GIVEN REQUEST 1:
In the Wayland mailing-list post, what was the ATI driver-level experiment called?
GIVEN REQUEST 2:
From the Wayland mailing-list post, copy everything from "https://www.youtube.com/watch?v=u4mOIn8jgp8#t=15m55s" down to "the whole issue?".
GIVEN REQUEST 3:
Continue the Wayland mailing-list post from the point where it stops.

SOURCE EXTRACT:
● ● ● ● ● ● ●

Wayland For Very Large Wall of Screens

Linux Luser linuxluser at gmail.com
Thu Oct 2 16:20:29 PDT 2014


Thanks, all.

I think that answers the question. Really, Wayland is not an appropriate
place for proper multi-GPU processing (which would be invisible to an
application). So, if it were to be done "the right way", it would be in the
compositor, and the compositor needs better support from DRM and other
underpinnings.

One thing that I was interested in was this kind of thing at the level of
the driver. The only mention of it I could find on the entire Internet was
an experiment that ATI had done called "Partial Surface Rendering". There's
a video that talks about it for about 10 minutes and that's about all:

https://www.youtube.com/watch?v=u4mOIn8jgp8#t=15m55s


If multi-GPU support happened inside of the driver, would this all be
transparent to Wayland then? And would that solve the whole issue?

On Thu, Oct 2, 2014 at 3:21 PM, Daniel Stone <daniel at fooishbar.org> wrote:

> Hi,
>
> On 2 October 2014 23:13, Dave Airlie <airlied at gmail.com> wrote:
>
>> On 1 October 2014 03:15, Daniel Stone <daniel at fooishbar.org> wrote:
>> > On 30 September 2014 16:44, Jasper St. Pierre <jstpierre at mecheye.net>
>> wrote:
>> >> It's a great question, with a complicated answer. Part of this is the
>> >> fault of the DRM kernel interface, which is being improved. Part of it
>> is
>> >> the fault of GL/EGL, which really doesn't have proper multi-GPU
>> support.

● ● ● ● ● ● ●

INFORMATION SUPPLIED:
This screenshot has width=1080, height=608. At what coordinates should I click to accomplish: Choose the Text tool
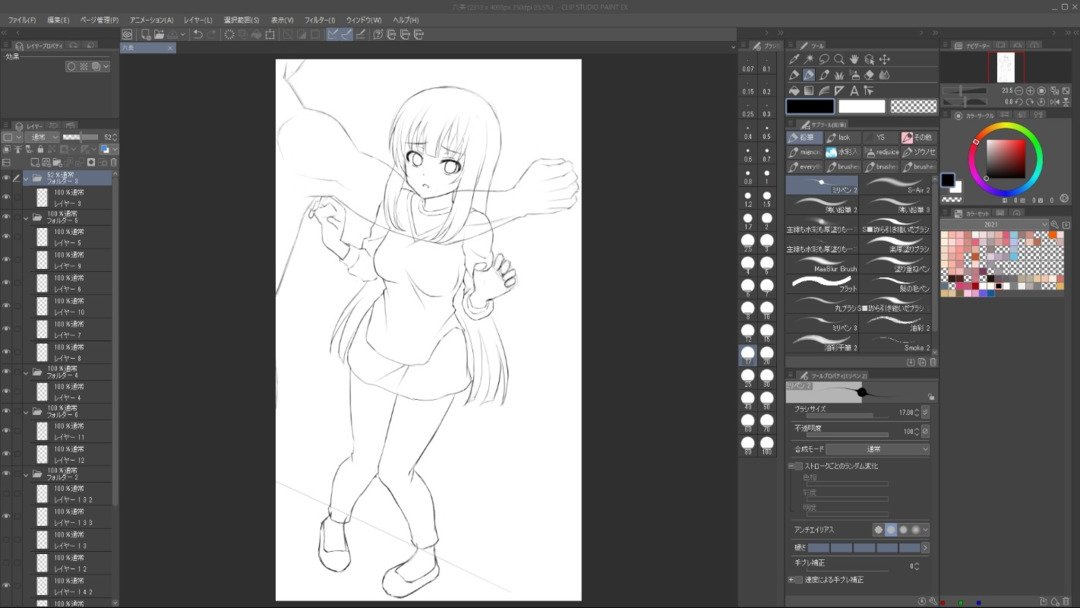click(854, 90)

● ● ● ● ● ● ●

TASK OUTPUT 1:
Partial Surface Rendering

TASK OUTPUT 2:
https://www.youtube.com/watch?v=u4mOIn8jgp8#t=15m55s


If multi-GPU support happened inside of the driver, would this all be
transparent to Wayland then? And would that solve the whole issue?

TASK OUTPUT 3:
>>
>> Also there is a good reason Windows doesn't work with multiple
>> graphics cards anymore that aren't from the same vendor and in the
>> same general class of chip.
>>
>> For running a wall of lots of monitors or you need multiple ATI or
>> multiple NVIDIA cards, getting anything else to function in a rational
>> manner isn't supported or at least wasn't last I look.
>>
>> Since you have a compositor running you no longer have the knowledge
>> of on-screen clipping to say where to direct rendering,
>>
>> There is unfortunately no "nice" solution to this problem, under X or
>> wayland, except making apps that are aware of the problem and use
>> interface provided to solve it.
>>
>> You also have the optimus style solutions, which is run everything on
>> one GPU and just use the other GPUs as slave outputs.
>>
>
> Yeah, actually exploding them is a very difficult problem. Especially in a
> system like Wayland rather than X11, where we don't hand out global
> co-ordinates, so we can't just say 'this chunk is on this GPU, that chunk
> on that GPU, ...'. We'd need a way to explode the surfaces in such a way
> that you could atomically attach multiple buffers, plus compositor support
> for ensuring coherent presentation of all those buffers, and then try to
> keep the display controller side of things as tight as possible, which if
> you're doing media or moving anything around between outputs, really means
> cross-device genlock.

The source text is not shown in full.